== Segment start ==

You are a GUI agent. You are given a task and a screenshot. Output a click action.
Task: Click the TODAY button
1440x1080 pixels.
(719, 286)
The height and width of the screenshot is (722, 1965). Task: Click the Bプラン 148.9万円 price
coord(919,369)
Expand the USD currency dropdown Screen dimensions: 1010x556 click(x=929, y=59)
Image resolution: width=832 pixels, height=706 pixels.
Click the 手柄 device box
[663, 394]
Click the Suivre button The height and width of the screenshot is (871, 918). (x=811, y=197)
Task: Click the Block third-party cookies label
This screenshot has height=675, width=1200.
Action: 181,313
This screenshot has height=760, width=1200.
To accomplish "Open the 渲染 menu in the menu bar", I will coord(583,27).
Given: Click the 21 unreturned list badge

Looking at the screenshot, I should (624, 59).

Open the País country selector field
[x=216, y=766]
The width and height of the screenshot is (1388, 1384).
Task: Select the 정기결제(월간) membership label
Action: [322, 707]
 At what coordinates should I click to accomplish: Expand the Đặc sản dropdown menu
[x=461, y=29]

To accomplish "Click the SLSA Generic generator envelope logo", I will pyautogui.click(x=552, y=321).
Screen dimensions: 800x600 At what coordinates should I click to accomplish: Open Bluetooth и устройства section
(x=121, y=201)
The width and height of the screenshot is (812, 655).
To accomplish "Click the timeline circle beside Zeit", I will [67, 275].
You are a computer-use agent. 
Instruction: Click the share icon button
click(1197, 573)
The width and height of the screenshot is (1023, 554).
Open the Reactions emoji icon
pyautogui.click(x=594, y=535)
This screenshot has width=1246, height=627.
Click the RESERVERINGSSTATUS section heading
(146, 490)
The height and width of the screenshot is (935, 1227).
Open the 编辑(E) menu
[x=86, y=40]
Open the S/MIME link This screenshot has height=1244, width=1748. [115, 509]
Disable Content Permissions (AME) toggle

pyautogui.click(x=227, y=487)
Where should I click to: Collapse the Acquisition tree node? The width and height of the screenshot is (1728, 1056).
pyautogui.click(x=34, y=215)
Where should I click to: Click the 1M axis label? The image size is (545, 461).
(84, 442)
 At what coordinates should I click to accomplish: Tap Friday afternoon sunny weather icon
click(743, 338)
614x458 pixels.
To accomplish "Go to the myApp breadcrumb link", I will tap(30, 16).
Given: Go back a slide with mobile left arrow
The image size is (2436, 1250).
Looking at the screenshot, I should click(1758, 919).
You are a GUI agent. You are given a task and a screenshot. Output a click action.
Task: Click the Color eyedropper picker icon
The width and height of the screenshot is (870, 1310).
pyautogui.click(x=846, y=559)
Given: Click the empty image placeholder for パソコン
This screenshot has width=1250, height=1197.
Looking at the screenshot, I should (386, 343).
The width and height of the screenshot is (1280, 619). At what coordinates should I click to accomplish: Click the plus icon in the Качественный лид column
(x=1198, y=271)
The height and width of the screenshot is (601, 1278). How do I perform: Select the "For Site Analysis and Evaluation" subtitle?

== Segment end ==

A complete answer reproduces every line of the records in which the word "will" occurs.

To accomplish "Open the 渲染 menu in the menu bar", I will coord(583,27).
To accomplish "Click the SLSA Generic generator envelope logo", I will pyautogui.click(x=552, y=321).
To accomplish "Click the timeline circle beside Zeit", I will [67, 275].
To accomplish "Go to the myApp breadcrumb link", I will tap(30, 16).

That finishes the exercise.